Race and racism have come to dominate political debate in Australia in recent times. However, as Senator Ian McDonald assured us earlier this year, racism does not exist in Australia! The Liberal Party have declared themselves a racist free zone, although the Sudanese community in Melbourne might see Dutton’s statements that they are nothing more than a collection of crime gangs a little inflammatory. There is no racism in the ALP, although Shorten has claimed that foreign workers are responsible for a rise in unemployment. Both parties share policies that effectively criminalise asylum-seekers. The Greens are not racist, but there has been an appreciable rise in anti-Chinese racism following Greens leader Cassie O’Connor’s outbursts. Nobody is a racist and yet racism is on the rise.
A survey, conducted by the University of Western Sydney, pointed to some disquieting statistics. Almost a third of respondents had ‘negative’ feelings toward Moslems. Thirty six percent believed that the rate of immigration was ‘too high’ and over 20 per cent felt that African refugees increased the crime rate in Australia. The survey results included a range of other statistics and none of them make good reading. It came as no surprise that 32 per cent reported experiencing racism either at work or in an educational institution, on public transport or in shopping centres.
The obvious conclusion that can be drawn is that racism in this country is not only alive and well, but that it is growing. Mainstream political parties of all stripes, while not expressly advancing racially-motivated agendas are facilitating racist sentiments or – to put it crudely, are pimping for racists. This raises questions that are not being seriously addressed. Why is there a rise in racist sentiment? Why is it being mirrored in all developed economies? Why do well-educated, essentially decent men and women of the political class in all countries, allow themselves to become the facilitators of racially motivated politics.
The nearest we get to a response to these questions is the, ‘it’s a populist backlash’ response. While this is doubtless the case, it needs a little unravelling. Other issues, such as a significant crisis in capitalist economies across the globe, need to be factored in. Life is becoming intensely difficult. Wages are stagnating, austerity programs have become the norm, inequality is growing, the old verities are no more. Political institutions are being seen by many to have lost a sense of legitimacy. The people, in all countries, have reacted to this. They know what they are against but there can be no return to a past. The days of security within national economic borders, untouched by global events, or by the winds of global economic uncertainty, are long gone.
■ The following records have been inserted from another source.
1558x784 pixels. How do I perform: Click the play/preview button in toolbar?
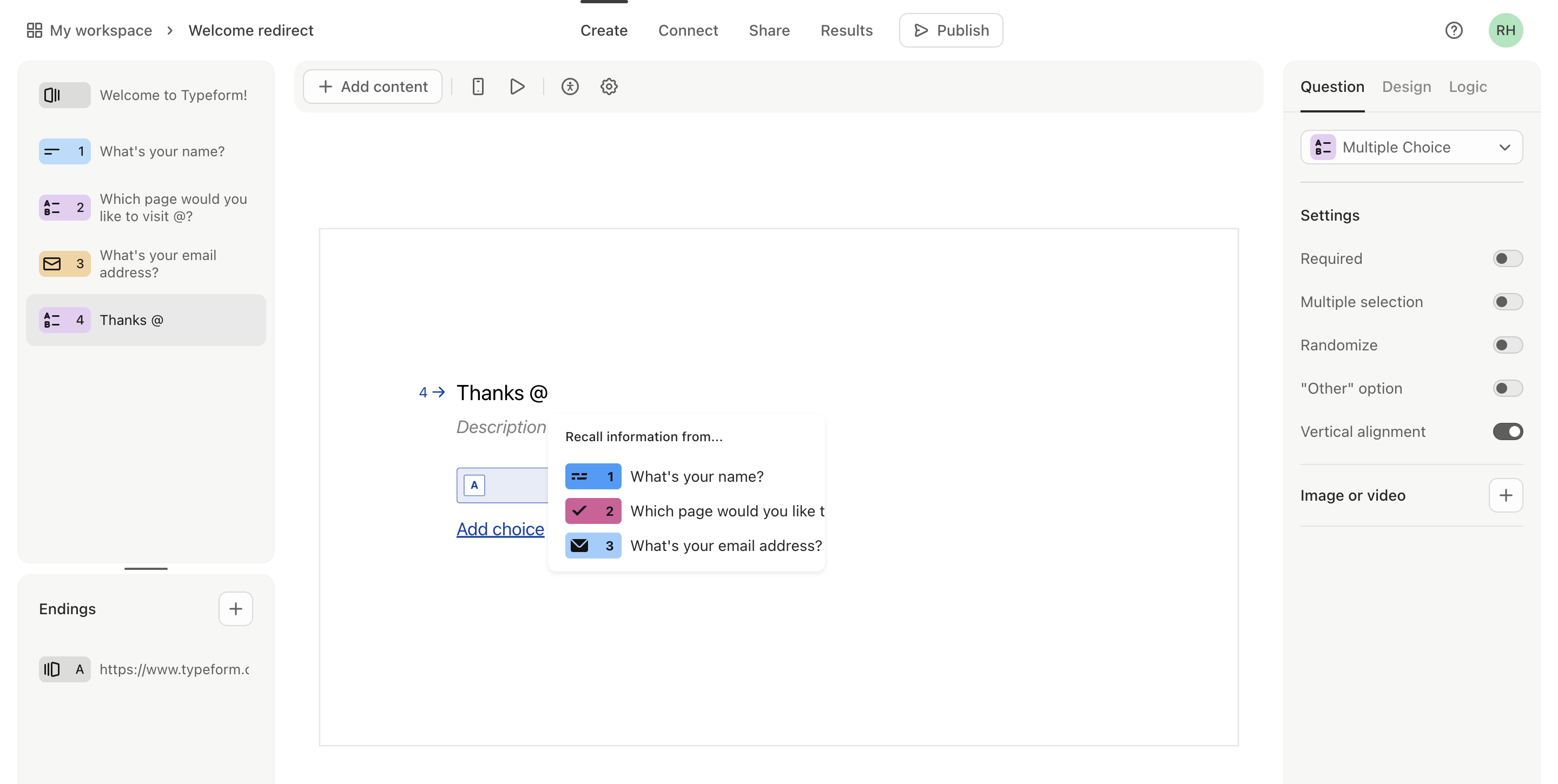click(517, 86)
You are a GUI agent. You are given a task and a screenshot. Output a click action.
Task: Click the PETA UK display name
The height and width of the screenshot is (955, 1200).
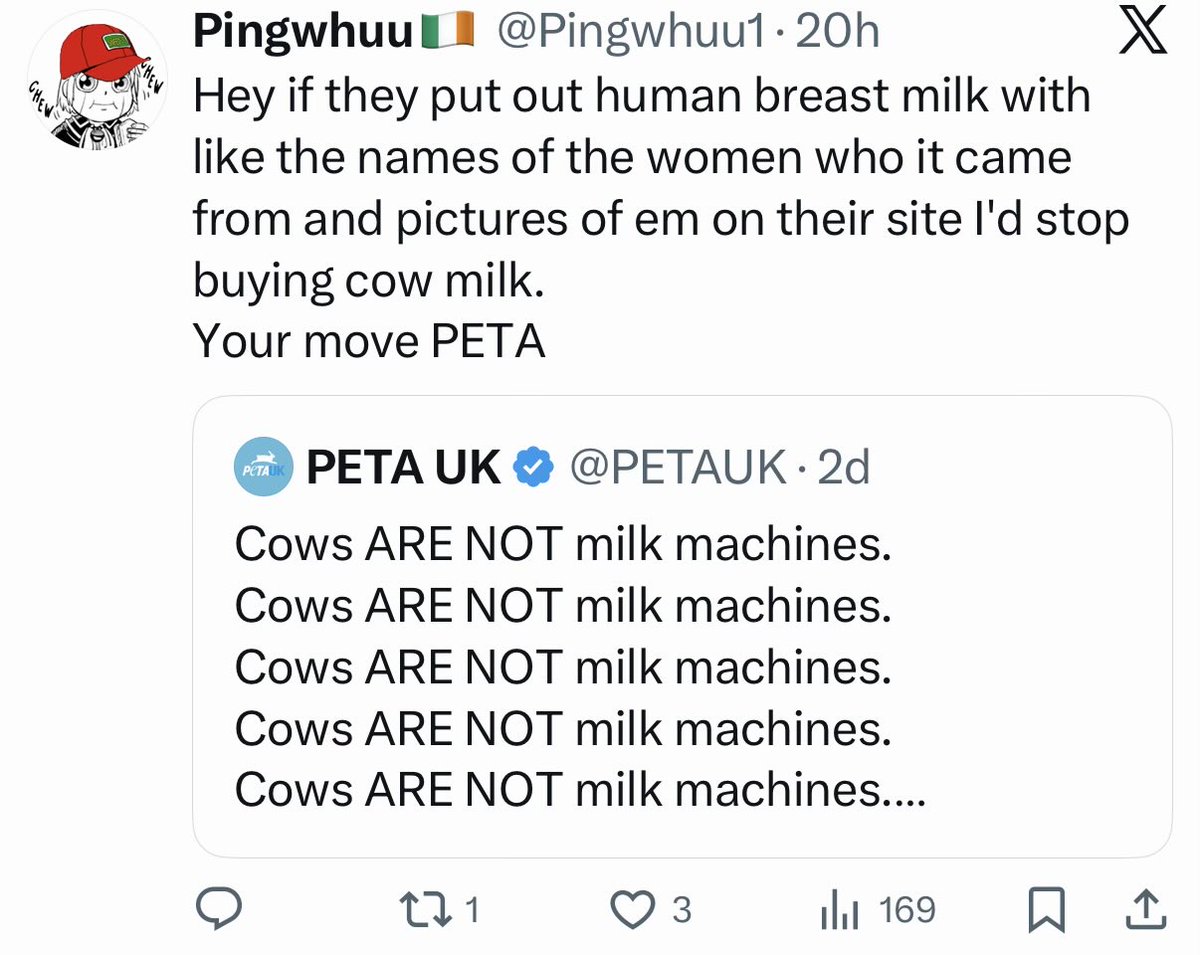(x=403, y=467)
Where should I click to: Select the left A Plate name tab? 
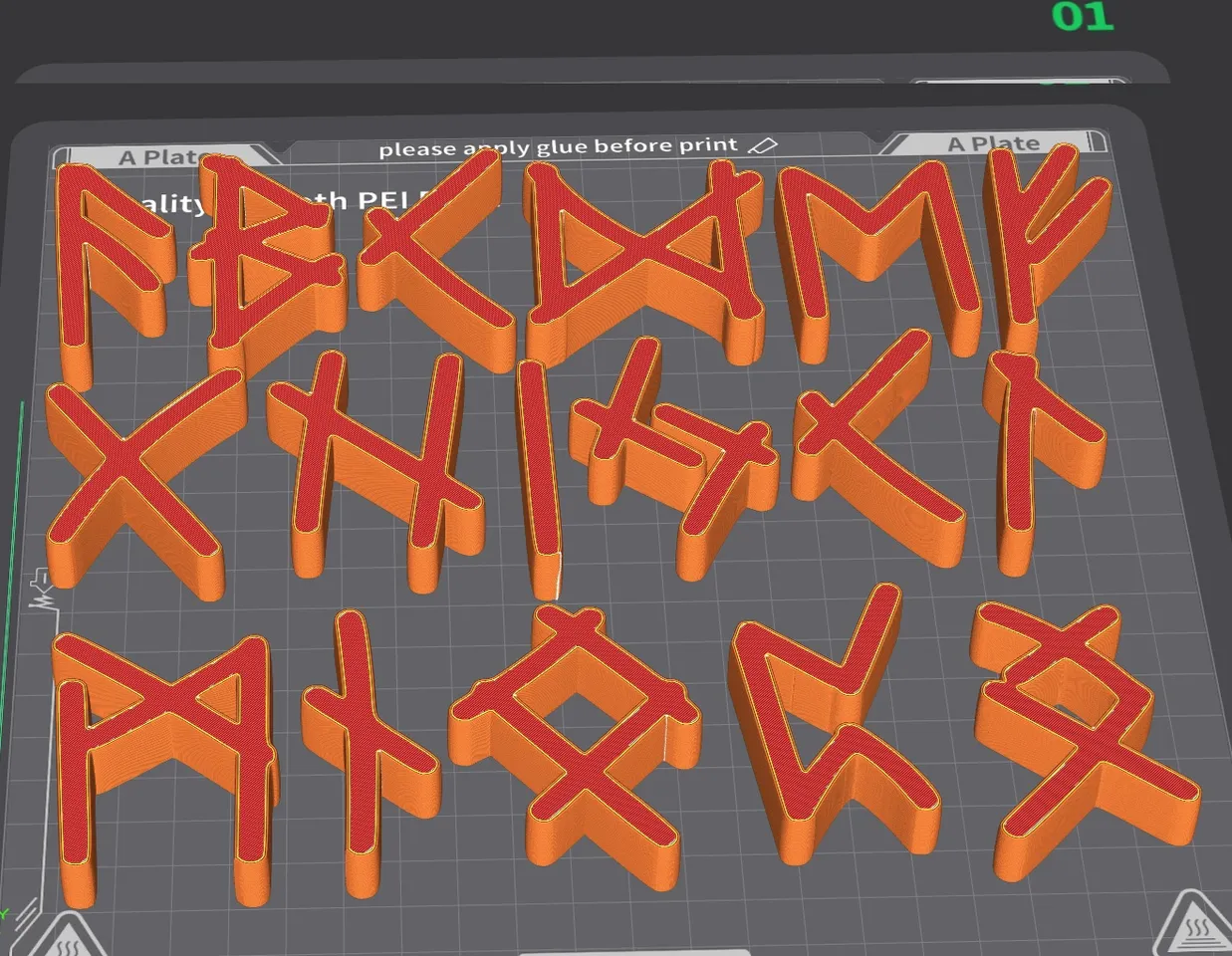[159, 156]
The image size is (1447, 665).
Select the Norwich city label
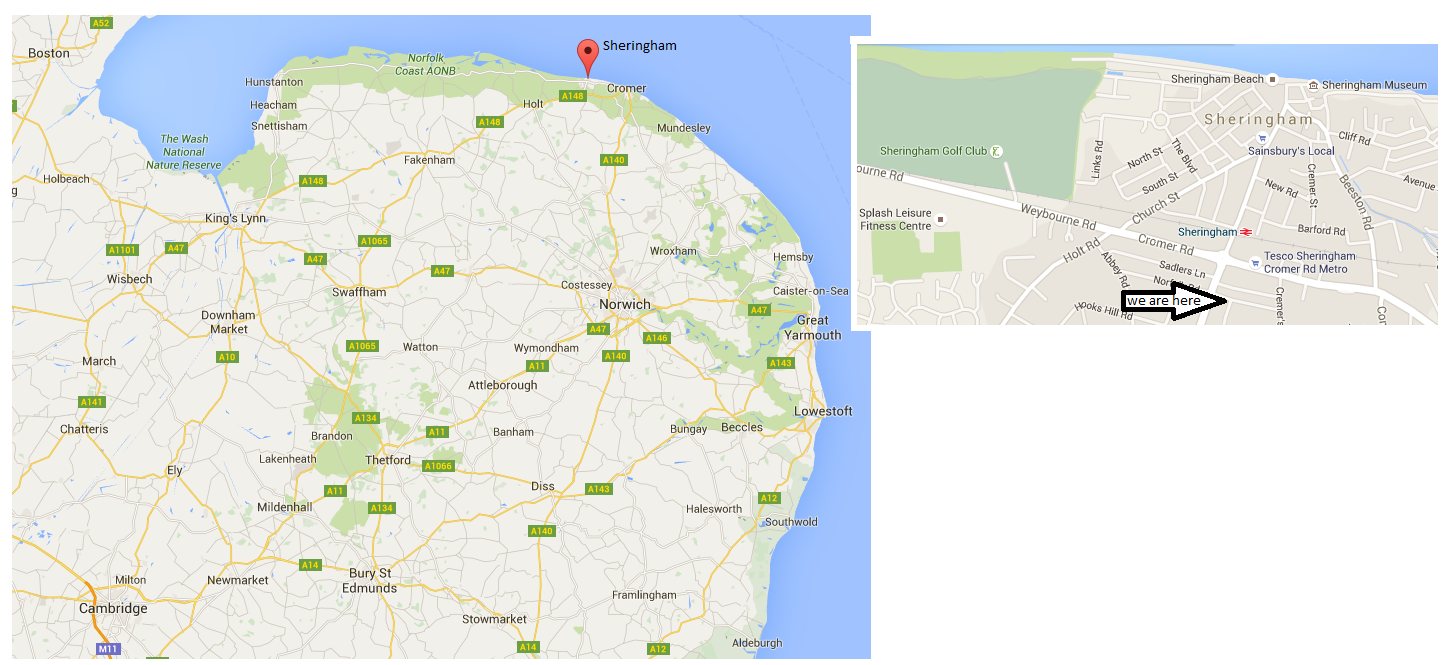tap(624, 304)
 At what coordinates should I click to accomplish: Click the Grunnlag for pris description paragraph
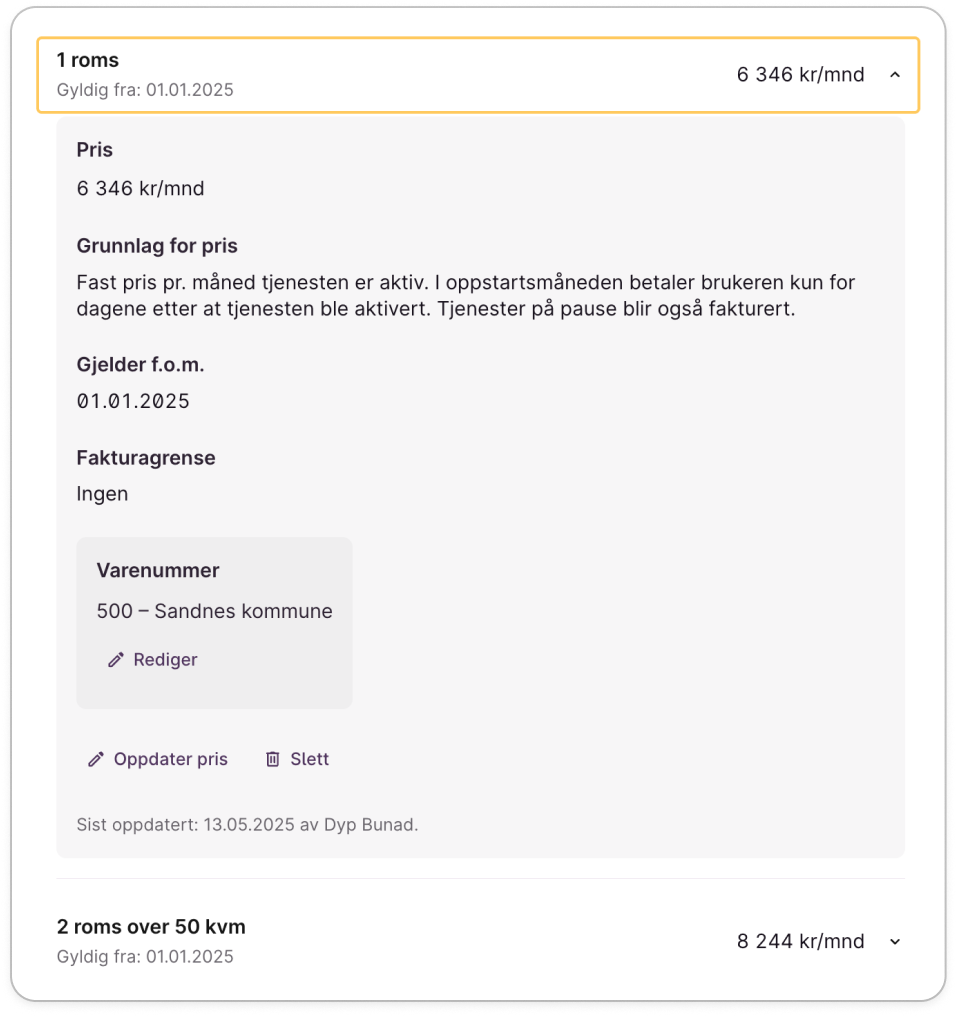pos(465,296)
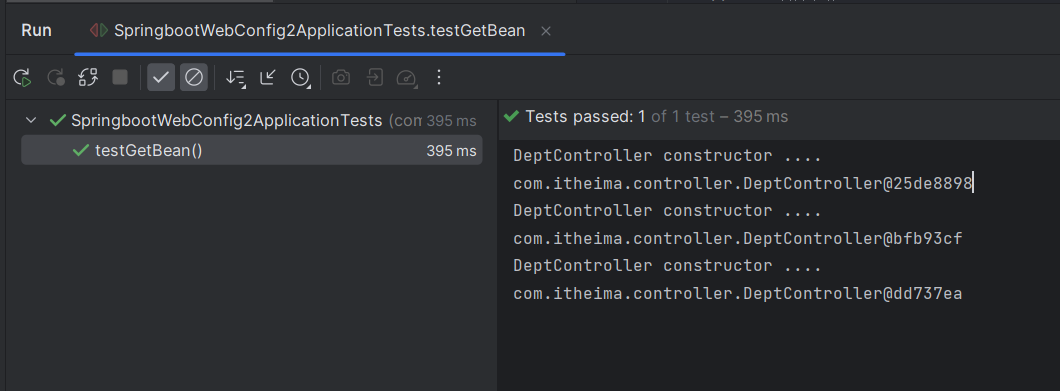Toggle Show Ignored tests button
Screen dimensions: 1060x391
click(x=194, y=78)
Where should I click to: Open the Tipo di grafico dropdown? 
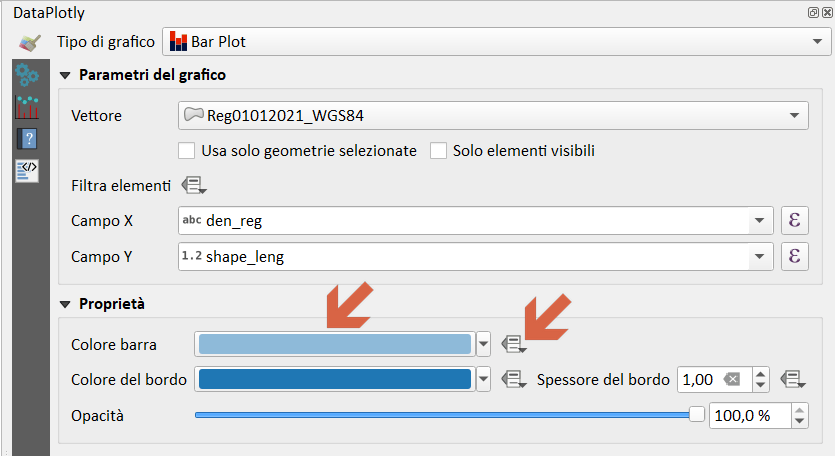pos(493,42)
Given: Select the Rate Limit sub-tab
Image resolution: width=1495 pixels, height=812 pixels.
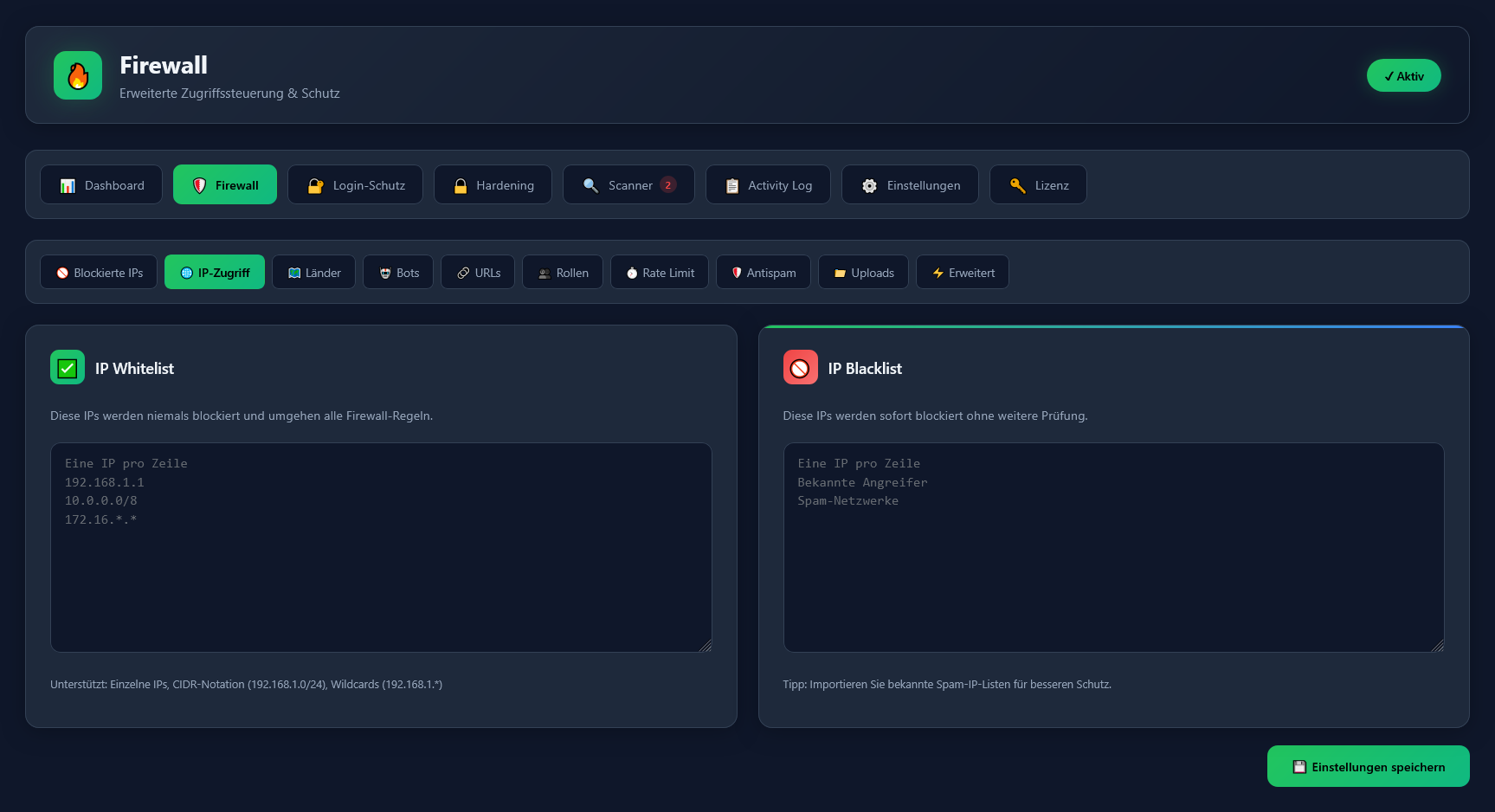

Here we come face to face with the single greatest contradiction and dilemma for governments and their various political establishments. On the one hand is the inevitable move to an ever-greater global integration of capitalism. This has been happening ever since capitalism emerged. It cannot be reversed. On the other hand, is the geographical, political, physical and emotional claim that the nation-state exerts. What do governments do? What can they do? What is their ultimate purpose? It is by no means cynical to suggest that a primary aim of the state and government is to maintain a sense of stability. Governments are forced to juggle the demands of supporting an economic system that is no longer subject to national boundaries, with the demands of maintaining state structures and keeping the populace well and, if at all possible, content. After all the people live in national communities. Nationalist sentiments and the symbols of nationalism are increasingly promoted to maintain a sense of unity, even where there can be no actual basis for unity. Inexorably, the contradiction between globalisation and nationalism becomes greater as global and national economies act and interact.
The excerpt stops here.